Le groupe de participantes est constitué de 24 jeunes filles âgées de 15 à 19 ans. Elles arrivent d'Ottawa, de Gatineau et même des États-Unis, pour certaines.

Pendant une semaine, elles effectuent des exercices similaires à ceux que font les véritables pompiers lors de leur formation professionnelle.

Au Centre de formation du Service des incendies d'Ottawa, elles ont par exemple dû enfiler des combinaisons, des casques et des bombonnes d'oxygène avant de monter sur d'énormes échelles pour réaliser une simulation de sauvetage dans un espace sans lumière.

Ces séances d'entraînement se déroulent sous la supervision de femmes pompières.

« En étant en cinquième année de secondaire, mon choix de carrière arrive à grands pas. Je voulais voir différents métiers et différentes choses. En venant ici, je trouve que c'est une super belle expérience pour voir ce que c'est exactement d'être pompière », explique Zoé Talbot, une jeune participante de Gatineau.

Cette dernière affirme être attirée par les emplois physiques parce qu'elle adore bouger. Elle pense qu'une carrière au Service des incendies serait tout à fait pertinente pour elle, compte tenu de ses centres d'intérêt.

Un métier dominé par les hommes

Le Service des incendies d'Ottawa compte 1000 pompiers actuellement, mais moins de 3 % sont des femmes.

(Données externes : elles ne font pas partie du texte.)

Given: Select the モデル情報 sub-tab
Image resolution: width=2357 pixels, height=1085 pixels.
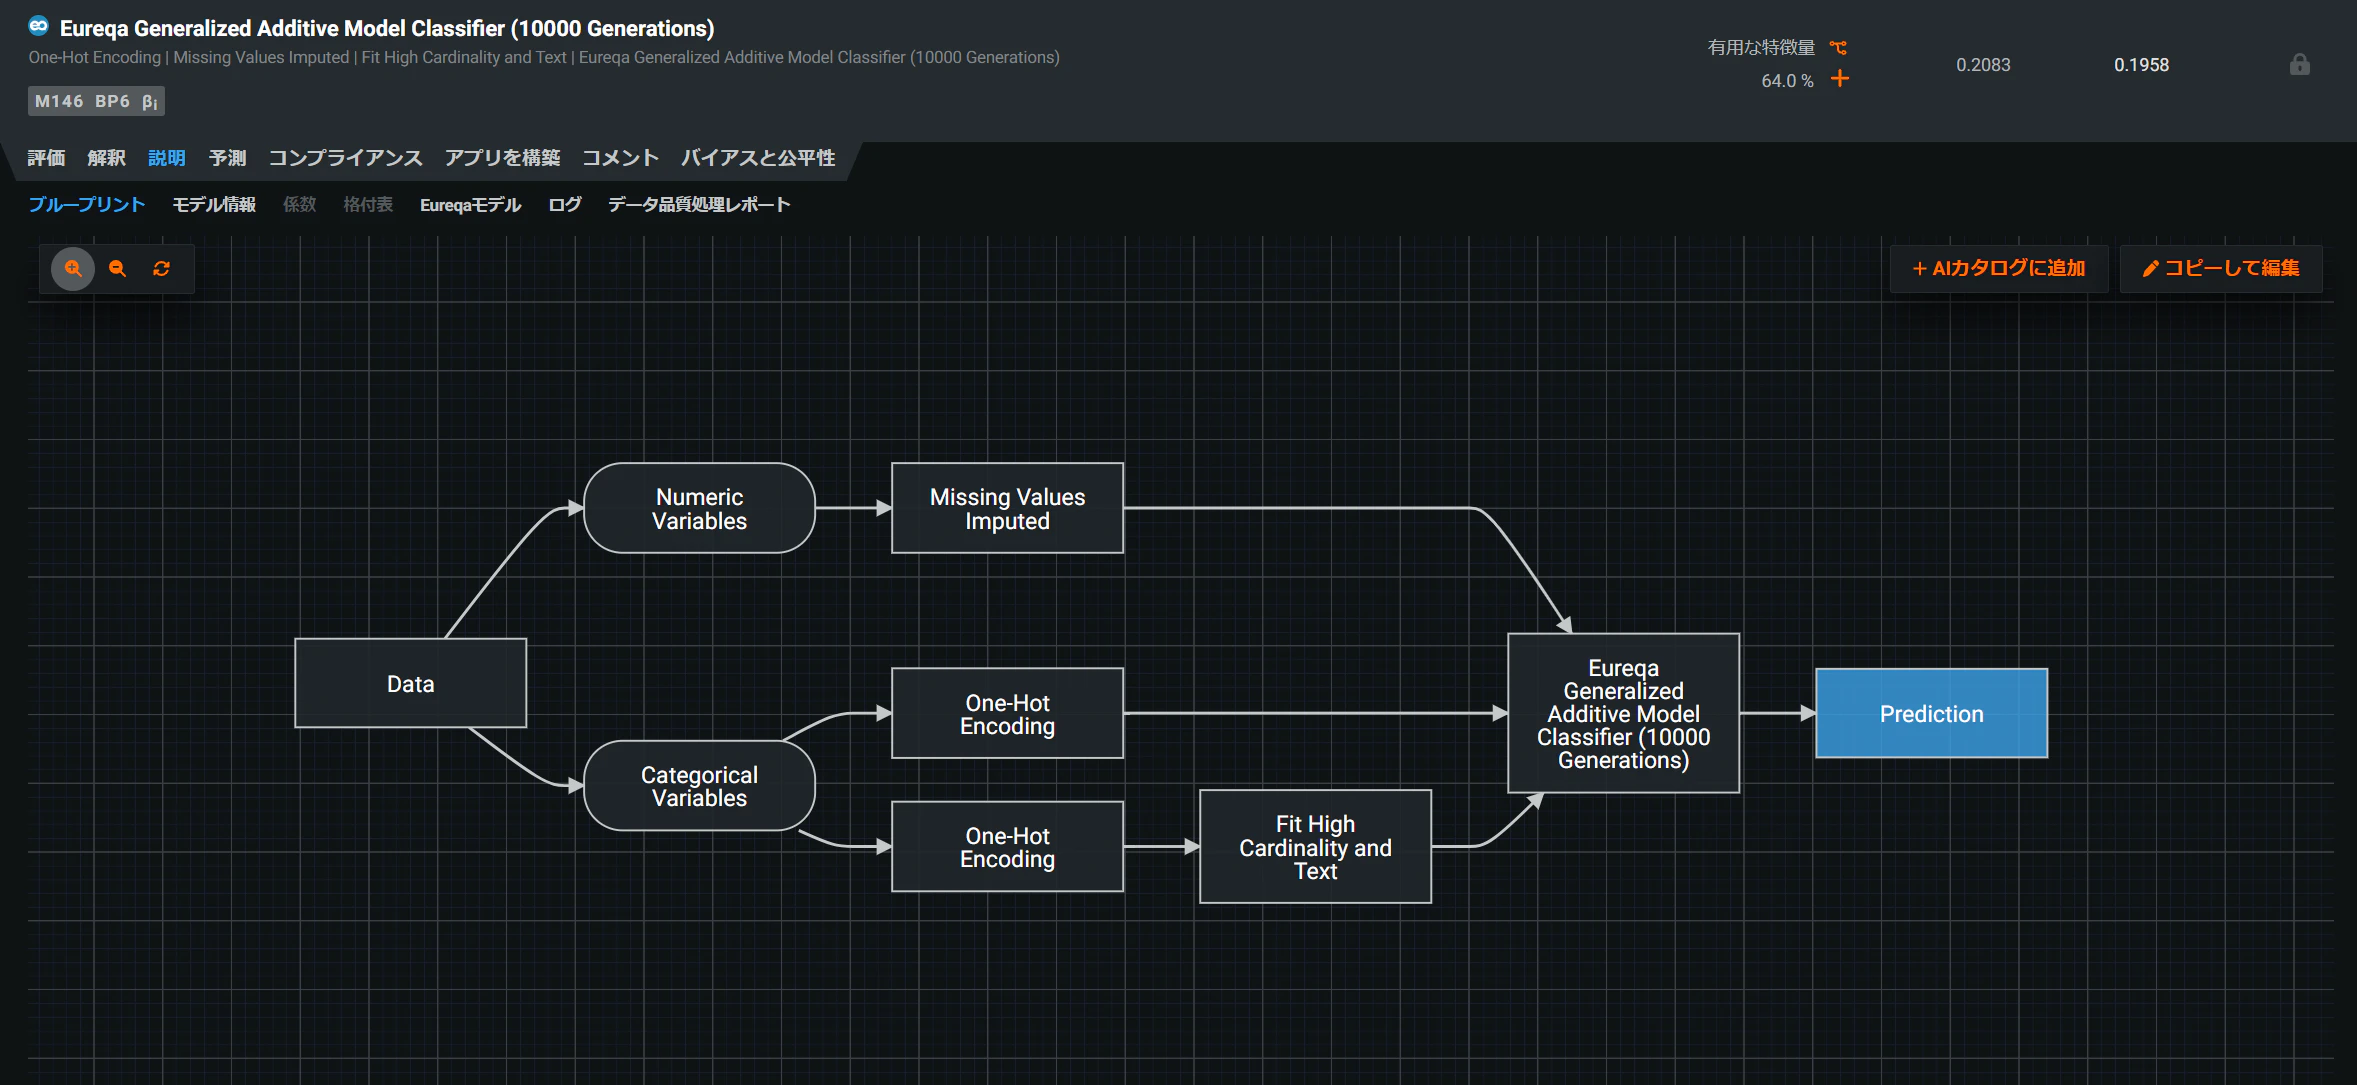Looking at the screenshot, I should (214, 205).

Les organisateurs reconnaissent sans détour que c'est bien peu, étant donné la proportion des femmes dans la population.

« Nous autres, on veut essayer d'engager plus de femmes et aussi montrer qu'un service incendie, ce n'est pas juste pour les hommes, mais pour tout le monde. Cela fait partie de notre campagne d'essayer d'avoir différents genres », explique le chef adjoint du Service, Kim Ayotte.

Zoé Talbot est consciente de cette situation, mais elle refuse d'y voir un frein. Au contraire, elle en tire une source de motivation.

« Moi, je ne vois pas ça comme un désavantage que ce soit juste des hommes. On doit juste prouver que nous aussi, on est capables », soutient-elle.